Moreover, we found that there was a significant association between the mechanism of injury, ISS classification, operation, and accident outcome. On the contrary, Copass et al., asserted that ISS was not an appropriate predictive marker for a patient’s survival, while the mechanism of injury was related to the individual’s survival [26]. Meanwhile, ISS was shown to be one of the predictors of mortality in traumatically injured patients, and it can estimate the collective effects of the multiply-injured body regions of patients regardless of the AIS score [11, 27, 28]. Besides, urgent operation intervention was predominantly seen in car accidents, indicating the severity of injuries that occurred in road traffic accidents. Noticeably, serious head injuries were prevalent among patients who required surgery; highlighting the importance of a professional neurosurgical team in the ED of trauma hospitals.

The limitation of this study was that the variables were selected based on previously recorded data from the injured patients. Therefore, it was probable that some data were missed. Moreover, as a retrospective type of study and secondary data analysis of hospital resources, some data might be excluded due to incomplete registration. Thus, multi-center studies on a larger population that provide dense and coherent results of the factors affecting mortality or surgical treatment in critically injured patients referred to the ED are recommended.

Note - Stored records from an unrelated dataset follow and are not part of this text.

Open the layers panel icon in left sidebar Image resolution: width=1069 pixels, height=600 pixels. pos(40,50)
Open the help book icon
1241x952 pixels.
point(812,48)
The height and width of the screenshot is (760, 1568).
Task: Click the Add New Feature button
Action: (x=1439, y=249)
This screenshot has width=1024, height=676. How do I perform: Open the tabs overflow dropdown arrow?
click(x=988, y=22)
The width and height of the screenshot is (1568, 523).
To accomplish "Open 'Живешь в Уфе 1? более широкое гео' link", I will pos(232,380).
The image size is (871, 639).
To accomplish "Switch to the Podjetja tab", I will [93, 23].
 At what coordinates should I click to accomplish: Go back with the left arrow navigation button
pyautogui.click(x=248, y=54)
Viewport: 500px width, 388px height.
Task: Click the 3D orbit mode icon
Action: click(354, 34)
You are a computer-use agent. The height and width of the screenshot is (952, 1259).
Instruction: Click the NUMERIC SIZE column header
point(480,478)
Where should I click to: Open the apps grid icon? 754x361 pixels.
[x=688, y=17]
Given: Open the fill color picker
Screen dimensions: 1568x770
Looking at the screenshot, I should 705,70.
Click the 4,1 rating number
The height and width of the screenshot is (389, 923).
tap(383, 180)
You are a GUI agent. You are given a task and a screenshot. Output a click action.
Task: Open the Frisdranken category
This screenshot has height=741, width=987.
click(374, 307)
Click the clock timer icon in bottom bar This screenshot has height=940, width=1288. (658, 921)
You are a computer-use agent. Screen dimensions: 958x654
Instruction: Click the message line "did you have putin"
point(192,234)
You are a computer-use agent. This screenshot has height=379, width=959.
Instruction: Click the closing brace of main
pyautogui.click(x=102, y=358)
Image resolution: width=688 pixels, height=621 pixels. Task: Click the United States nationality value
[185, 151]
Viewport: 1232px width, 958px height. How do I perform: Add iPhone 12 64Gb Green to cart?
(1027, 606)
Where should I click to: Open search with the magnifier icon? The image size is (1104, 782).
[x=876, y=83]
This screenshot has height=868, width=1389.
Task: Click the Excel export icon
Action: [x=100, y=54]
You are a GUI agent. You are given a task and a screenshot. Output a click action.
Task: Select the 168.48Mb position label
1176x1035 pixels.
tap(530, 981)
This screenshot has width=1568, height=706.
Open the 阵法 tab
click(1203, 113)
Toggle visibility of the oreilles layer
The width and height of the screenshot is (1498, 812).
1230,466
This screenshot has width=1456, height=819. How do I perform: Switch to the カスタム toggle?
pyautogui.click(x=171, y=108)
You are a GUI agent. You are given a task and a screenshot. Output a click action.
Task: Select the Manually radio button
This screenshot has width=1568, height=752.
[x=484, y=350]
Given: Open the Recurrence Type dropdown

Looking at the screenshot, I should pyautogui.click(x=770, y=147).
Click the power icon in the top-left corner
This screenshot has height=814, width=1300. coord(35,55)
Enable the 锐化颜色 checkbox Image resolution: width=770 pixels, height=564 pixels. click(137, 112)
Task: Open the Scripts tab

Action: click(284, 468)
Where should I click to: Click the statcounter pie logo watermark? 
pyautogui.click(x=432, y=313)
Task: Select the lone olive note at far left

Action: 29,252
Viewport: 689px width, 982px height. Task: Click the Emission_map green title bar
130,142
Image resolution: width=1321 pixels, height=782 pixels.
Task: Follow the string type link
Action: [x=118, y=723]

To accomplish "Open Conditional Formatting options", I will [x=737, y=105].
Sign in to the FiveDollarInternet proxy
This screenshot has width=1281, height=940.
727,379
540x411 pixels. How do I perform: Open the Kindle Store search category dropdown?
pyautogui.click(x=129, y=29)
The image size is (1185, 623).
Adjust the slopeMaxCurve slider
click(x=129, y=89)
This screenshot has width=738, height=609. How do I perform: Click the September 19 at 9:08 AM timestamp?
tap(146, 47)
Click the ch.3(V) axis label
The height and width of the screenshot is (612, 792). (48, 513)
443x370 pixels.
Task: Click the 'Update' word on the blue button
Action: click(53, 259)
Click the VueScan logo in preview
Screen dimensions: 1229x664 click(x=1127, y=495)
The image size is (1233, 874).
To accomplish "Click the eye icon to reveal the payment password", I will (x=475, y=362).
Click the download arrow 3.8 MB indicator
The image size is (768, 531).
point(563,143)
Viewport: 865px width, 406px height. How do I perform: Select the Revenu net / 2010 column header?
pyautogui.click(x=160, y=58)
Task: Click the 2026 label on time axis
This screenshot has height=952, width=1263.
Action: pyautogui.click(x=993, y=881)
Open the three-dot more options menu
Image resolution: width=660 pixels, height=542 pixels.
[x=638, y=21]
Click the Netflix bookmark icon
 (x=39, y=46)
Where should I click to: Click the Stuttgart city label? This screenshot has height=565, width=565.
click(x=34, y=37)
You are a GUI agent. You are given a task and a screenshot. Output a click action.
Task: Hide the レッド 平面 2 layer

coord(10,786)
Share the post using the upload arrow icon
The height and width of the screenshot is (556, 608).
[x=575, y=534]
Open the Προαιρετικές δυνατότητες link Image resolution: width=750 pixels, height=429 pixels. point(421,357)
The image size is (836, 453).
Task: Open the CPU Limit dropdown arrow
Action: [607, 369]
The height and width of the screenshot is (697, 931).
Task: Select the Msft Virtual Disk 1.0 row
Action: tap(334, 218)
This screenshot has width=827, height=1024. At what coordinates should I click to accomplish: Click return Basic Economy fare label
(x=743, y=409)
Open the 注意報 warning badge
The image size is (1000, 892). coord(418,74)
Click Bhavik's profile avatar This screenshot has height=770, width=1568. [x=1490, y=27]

Our findings indicated that car accidents, thorax injuries, ISS≥16, and blunt traumas were the most significant predictors of the occurrence of trauma injuries. Age, mechanism, type of trauma, ISS, and the necessity for surgery were significantly associated with the mortality rate of injured patients. The severity of the trauma, particularly head injuries, and the mechanism of injury were important factors in determining the necessity for surgery. Recognizing the relative elements of death and determinants associated with urgent surgeries in traumatic patients might help enhance ED’s safety policies and initiatives.

 

Declaration

 

Ethics approval and consent to participate: This study was approved by the Institutional Review Board of Shiraz University of Medical Sciences 98-01-38-20748 (Code: IR.SUMS.REC.1398.933).

 

Consent for publication: Not applicable.

 

Conflict of Interests: The authors declare no conflict of interests.

 

Funding: This study was supported by the Shiraz University of Medical Sciences (Grant number: 17939)

 

Authors’ Contributions: Study concept and design by MY, MH, acquisition of data by MK, analysis, and interpretation of data by LSH, drafting of the manuscript by MH, critical revision of the manuscript for important intellectual content by MH.

 

Acknowledgment: The authors want to thank the Research Vice-Chancellor of Shiraz University of Medical Sciences for financially supporting the research (Grant number: 17939).